If you are in the oil and gas industry, air transport does not end with the airline flight to Aberdeen or Stavanger - there lies ahead a long helicopter flight over the grey and lethal waters of the North Sea to the oil platform, passengers and crew alike stuffed into survival suits.
Not surprising, therefore, that the oil and gas industry reacted strongly after the October 22 ditching in the North Sea of a Eurocopter EC225 operated by CHC Helicopters. Worldwide, almost every oil and gas operator suspended flights by both AS322L and EC225 Super Pumas, workhorses of the offshore market.
CHC AS322L2 (airliners.net photo via wikipedia)
All 19 passengers and crew were rescued and the aircraft recovered after the Oct 22 ditching, which the preliminary investigation says was caused by a loss of main-gearbox oil pressure almost identical to the May ditching in the North Sea of an EC225 operated by Bond Offshore Helicopters.

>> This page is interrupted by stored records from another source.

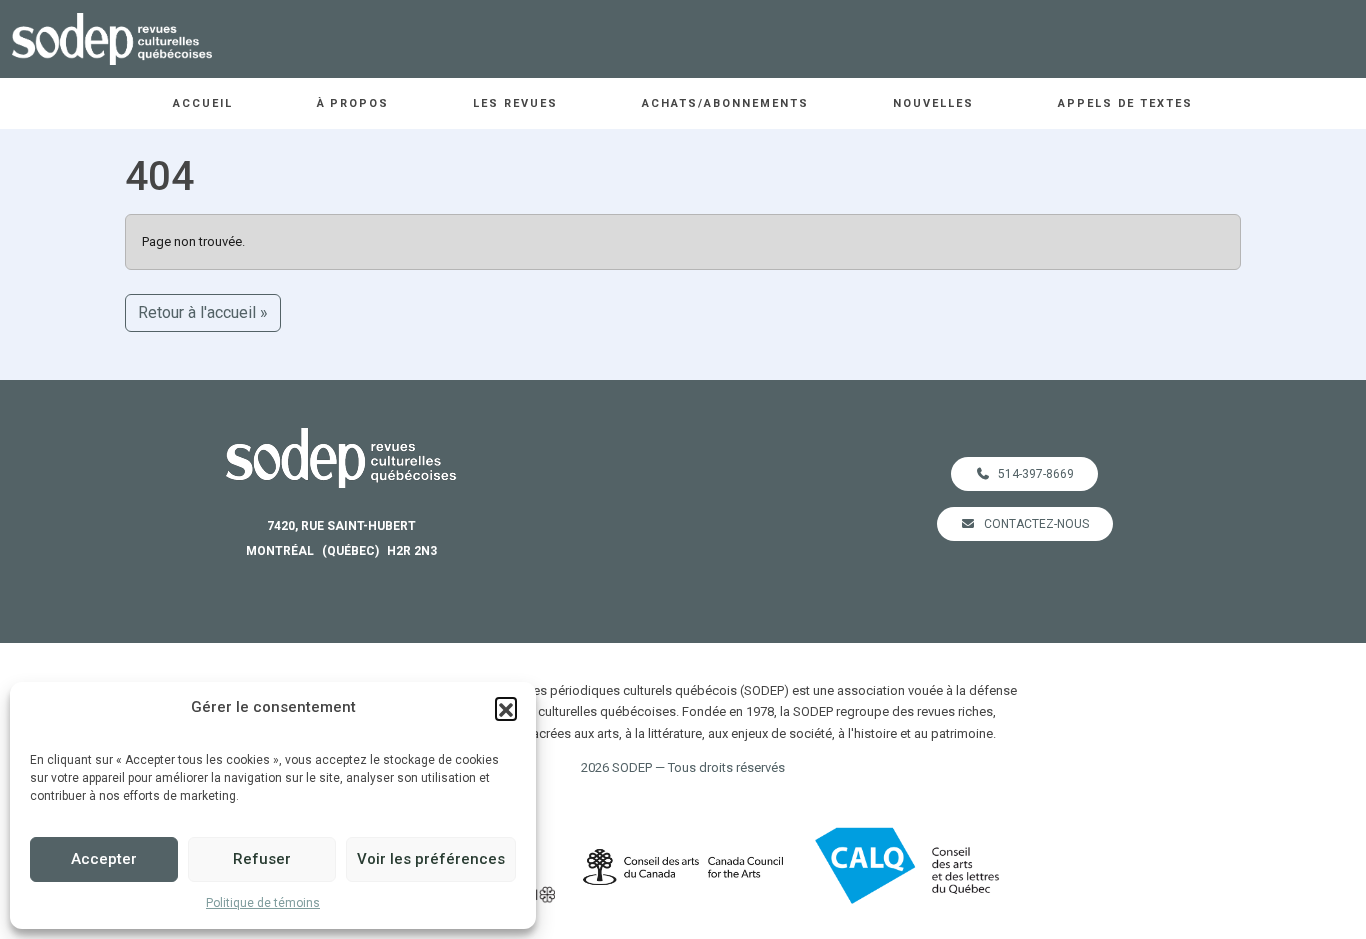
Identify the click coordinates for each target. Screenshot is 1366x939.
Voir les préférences (431, 859)
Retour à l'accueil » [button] (203, 312)
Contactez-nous (1036, 524)
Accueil (203, 103)
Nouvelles (933, 103)
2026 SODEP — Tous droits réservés (683, 767)
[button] (506, 708)
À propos (353, 103)
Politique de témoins (263, 903)
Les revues (515, 103)
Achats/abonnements (725, 103)
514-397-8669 (1036, 474)
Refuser (262, 859)
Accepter (104, 859)
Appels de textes (1126, 103)
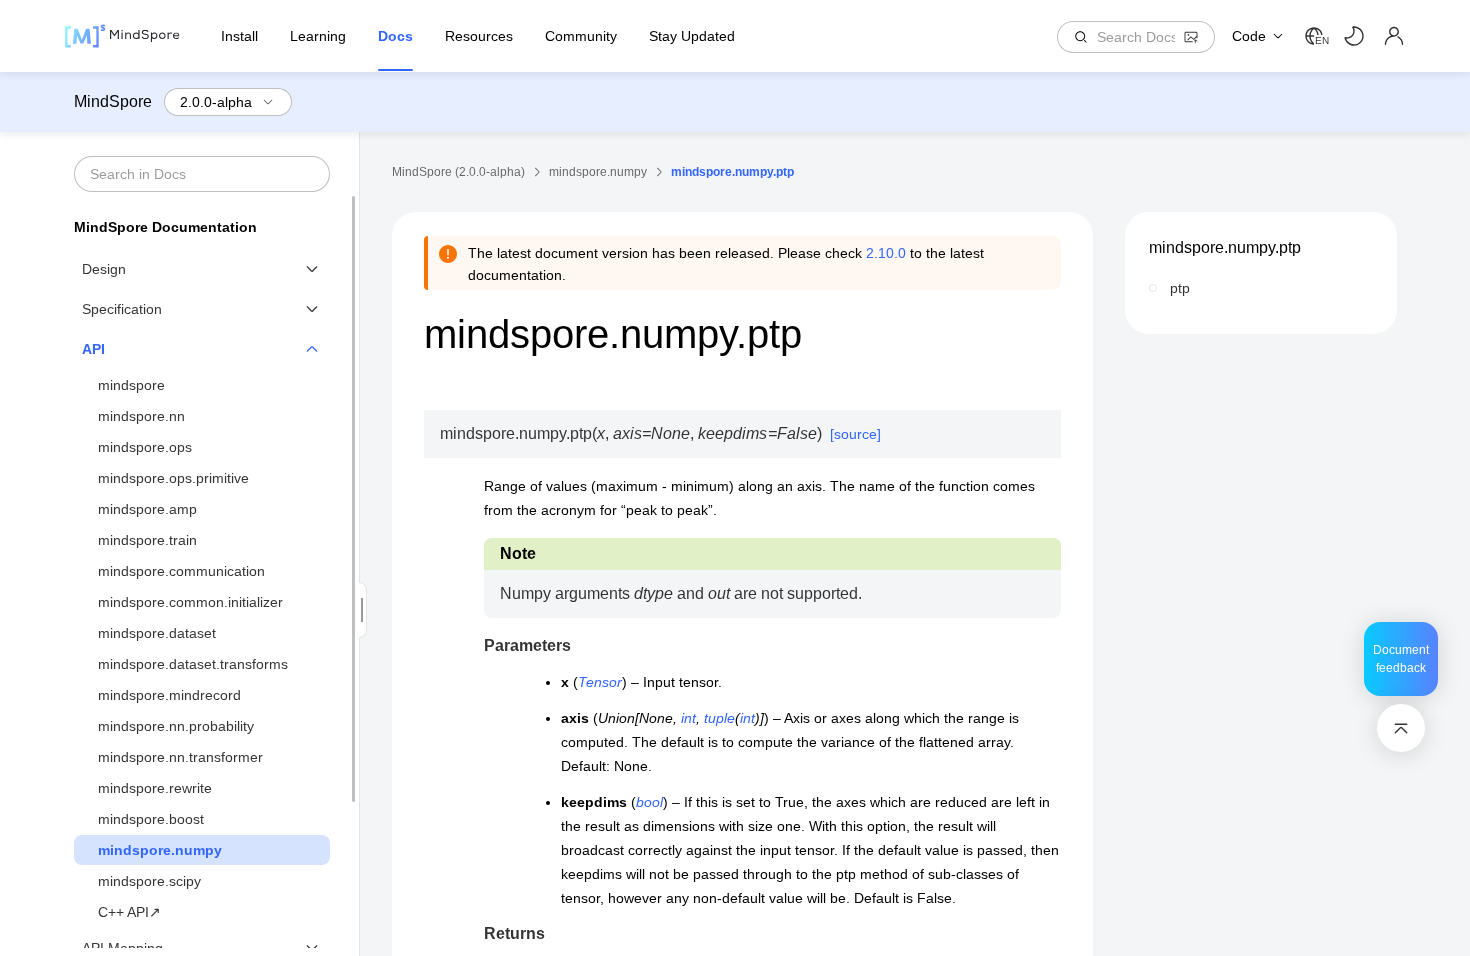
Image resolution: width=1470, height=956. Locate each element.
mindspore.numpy (160, 850)
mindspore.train (147, 540)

Inspection of the CHC aircraft revealed a crack that severed the bevel gear vertical shaft that drives the oil pumps for the main gearbox. It was failure of this shaft that caused the Bond ditching in May. Investigation of the Bond incident revealed a rising trend on two vibration parameters in the aircraft health and usage monitoring system (HUMS) data.
After the Bond incident, the European Aviation Safety Agency issued an airworthiness directive requiring operators of AS322s and EC225s to download and review the HUMS data at set intervals. The AD did not apply to the serial number of vertical shaft in the CHC EC225, but post-incident analysis shows a rising trend on the same two vibration parameters. On Oct 25, EASA expanded the AD’s applicability to all vertical shafts, regardless of serial number.
Operators began returning some AS322Ls to service today (Oct 26), but only those without the suspect vertical shaft. AS322Ls with the new-style shaft and the later EC225s are still grounded, except for some search-and-rescue flights, and could remain for for weeks, reports say.
Over the last couple of years, oil and gas companies and offshore operators have been striving to improve the industry's safety record, and the rapid worldwide response to the CHC ditching is an example of their determination. Better use of HUMS data is a key part of improving safety.
After the May ditching, Bond - which had an AS332L2 crash in the North Sea in April 2009 following a catastrophic main gearbox failure, killing all 16 on board - put in place a 100-day plan to improve safety. This includes additional barriers to prevent helicopters being cleared for flight when HUMS parameters have not exceeded alert thresholds, but are showing anomalous trends.